それよりイブックが去り際に言っていたこの星ごと滅ぶがいいということ、この真相を確かめるため純平はすぐさまとある場所に連絡するのだった。




メガシティイブックまであと数時間というところまで来たイゼと楓、検問は最初期ほどの数は配置されておらず慎重に進めば何とか通り抜けることのできるほどであった。
そんな折レーダーにとあるものを感知したと同時に純平から連絡が入ってきたのだ。
「純平、何かわかったの?」
「そんな場合じゃない!今から落ち着いて聞いてくれ、現在地球の衛星軌道上にある2つの人工衛星がイブックに落ちてきていることが分かった!その上未確認の星らしき物体が急速にイブックに接近中らしい、これらがぶつかればイブックどころか地球が崩壊してしまう!」
そんな話をしている中イゼが声を上げる。
「ねぇ、楓。禍ツ星がどんどん近づいてきてるよ!」
「なっ!?」
楓がレーダーを確認すると確かに速度を上昇させ地球へと近づいてくる禍ツ星を確認することができた。
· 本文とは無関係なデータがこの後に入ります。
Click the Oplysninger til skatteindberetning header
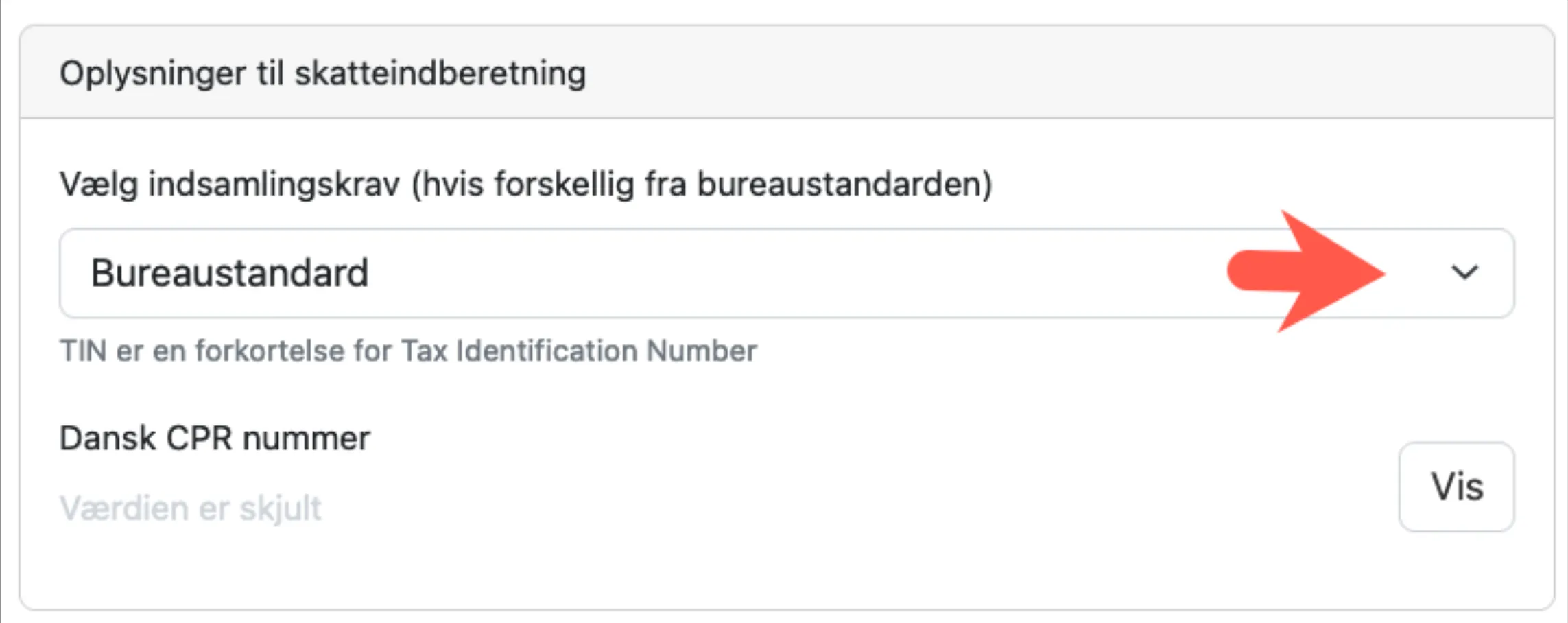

「純平、よく聞いて未確認の星らしきものは恐らく禍ツ星と呼ばれてるもの。こちらも今接近しているのを確認したわ」
「そうか…しかしどう対処すればいいのかは分かるか?」
楓が受話器から耳を外すとイゼに向き直り真剣な眼差しで見つめる。
「イゼ、マキナはいつでも出せるけどあなたはあれと戦う覚悟はある?」
「何を言っているんだい!?イゼちゃんにあれを止めてもらうつもりかい、そんな無茶な!?」
「あんたには聞いてない!マキナとイゼならできると分かってるから聞いているの!」
受話器に向かって怒鳴る楓、それに委縮したのか純平の声が聞こえなくなる。
「イゼ…頼める?」
「私で…できるの?」
「できる、私が保証する」
数秒の間静寂が訪れる、イゼが口を開け答えたのは。
「…じゃあ、やる」
「覚悟は決まったね。純平!今からイブックに行くから衛星軌道に機動兵器を撃ち出せるよう衛星飛行用飛行場を開けておいて!今すぐに行動、あと人工衛星2つはあんたたちでなんとかして、いいね!」
「そんな急に!?」
「イゼ、今から教えることをよく聞いておいてね?」
こうして禍ツ星を止めるための闘いが始まったのであった。